The latest healthcare options for your clan's well-being.

Alanna Weissman

Squeaky Clean
The all-purpose Liquid Sunshine cleanser by Vermont Soapworks is not only for cleaning around the house. The organic, nontoxic liquid soap is safe enough to be used directly on the skin and hair of children and pets. Also eco-friendly and hypoallergenic, the cleanser is suitable for the most sensitive of skin and can be used to clean any water-safe surface. Liquid Sunshine is sold in four sizes at www.vermontsoap.com.

Vita-Yum
Enriching kids’ diets with 13 needed nutrients is pediatrician-approved SmartyPants Vitamins, which double as great-tasting gummies.

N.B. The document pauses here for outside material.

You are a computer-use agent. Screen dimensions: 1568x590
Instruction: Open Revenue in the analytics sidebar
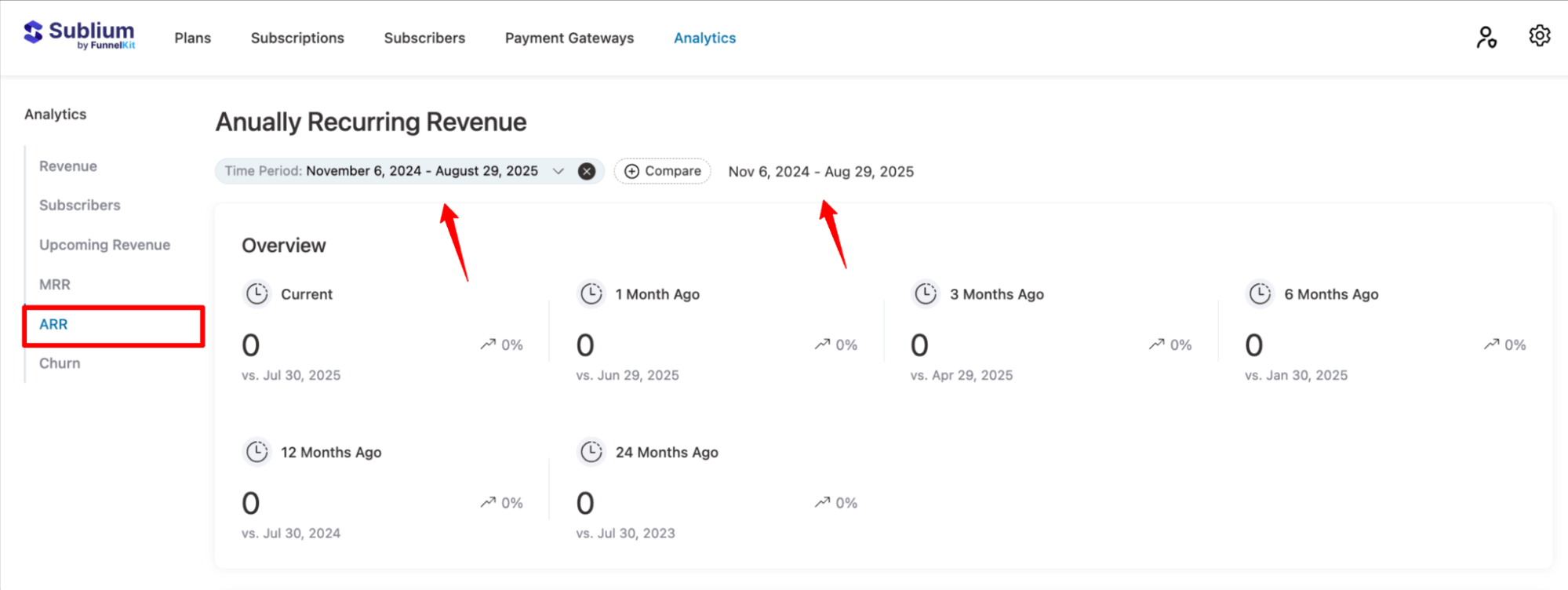pyautogui.click(x=68, y=166)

For every bottle you buy, SmartyPants makes a donation to Vitamin Angels, a charity that helps expectant mothers and babies worldwide to get essential nutrition. Purchase the vitamins by logging onto www.wearesmartypants.com and learn more about Vitamin Angels at www.vitaminangels.org.

Hot Stuff
Cook safely and efficiently with Xtrema by Ceramcor’s Flair skillet. Made in two ceramic sizes, the nonstick pan is a cinch to clean, environmentally friendly and free of Teflon, a common chemical used in nonstick cookware that has been linked to cancer. The Flair’s glazed surface is scratch-resistant and can withstand temperatures more than five times higher than conventional non-ceramic skillets. Get cooking at www.ceramcor.com.

Green Machine
Created by a concerned grandfather, Little Green offers hypoallergenic bath and body products for tots and tykes that are free of parabens and sulfates. The line of gentle, tear-free formulas includes shampoo, conditioner, hair detangler, body wash and body lotion. Find stores that carry Little Green at www.littlegreencares.com or purchase online at www.brightonbeautysupply.com.

Go Bananas
Create your own vegan, guilt-free frozen desserts with the Yonanas Maker. The affordable machine whips up treats made of bananas but that taste like soft-serve ice cream. Add in flavoring from fruits, nuts and chocolates of your choice. This is a delicious way to sneak more fruit into your family’s diet. The dishwasher-safe Yonanas Maker is available online at www.yonanas.com and at retail stores, such as Target, Sears and Bed Bath & Beyond.

Magnificent Monitor
The Withings Smart Baby Monitor isn’t your ordinary monitor. The innovative product features a camera with night vision and infrared capabilities. It also streams video to any Internet-connected screen, including an iPhone, eBook reader or LCD-TV. In addition, the device tracks baby’s movements and cries, as well as the room’s temperature, humidity and decibel levels. For further details about the high-tech monitor, go to www.withings.com.

Clowning Around
Say goodbye to boring workouts and hello to JuggleFit DVDs. The videos come in beginner and intermediate levels, the former of which is sold with a set of juggling scarves. The series uses entertaining juggling workouts to tone arms and the core while improving coordination. Bring a bit of the circus into your living room to get fit at www.jugglefit.com.

Raising the Bar
Vegan, soy-free and organic, 22 Days Nutrition and Protein bars are designed around the premise that it takes the human mind roughly three weeks to adjust to a major lifestyle change. Thereby helping to instill healthy habits, the bars are sold in an array of flavors and formulations to meet any health-conscious need. Flavors include Nut Butter Buddha Crunch, Goji Maté Firecracker, Fruit Nut Karma, Enlightened Pumpkinseed, Cherry Chocolate Bliss and Daily Mocha Mantra. Take the 22 Days challenge at www.22daysnutrition.com.

Baby Bumblebee
Not only are Zarbee’s over-the-counter cough and cold products effective and all natural, they also taste great, meaning no more fights over getting your kids to take medicine. A favorite for curbing children’s coughs, Zarbee’s All Natural Children’s Cough Syrup in Cherry soothes sore throats and boosts the immunity of children ages 12 months and older. For more on warding off kids’ coughs and colds, log onto www.zarbees.com.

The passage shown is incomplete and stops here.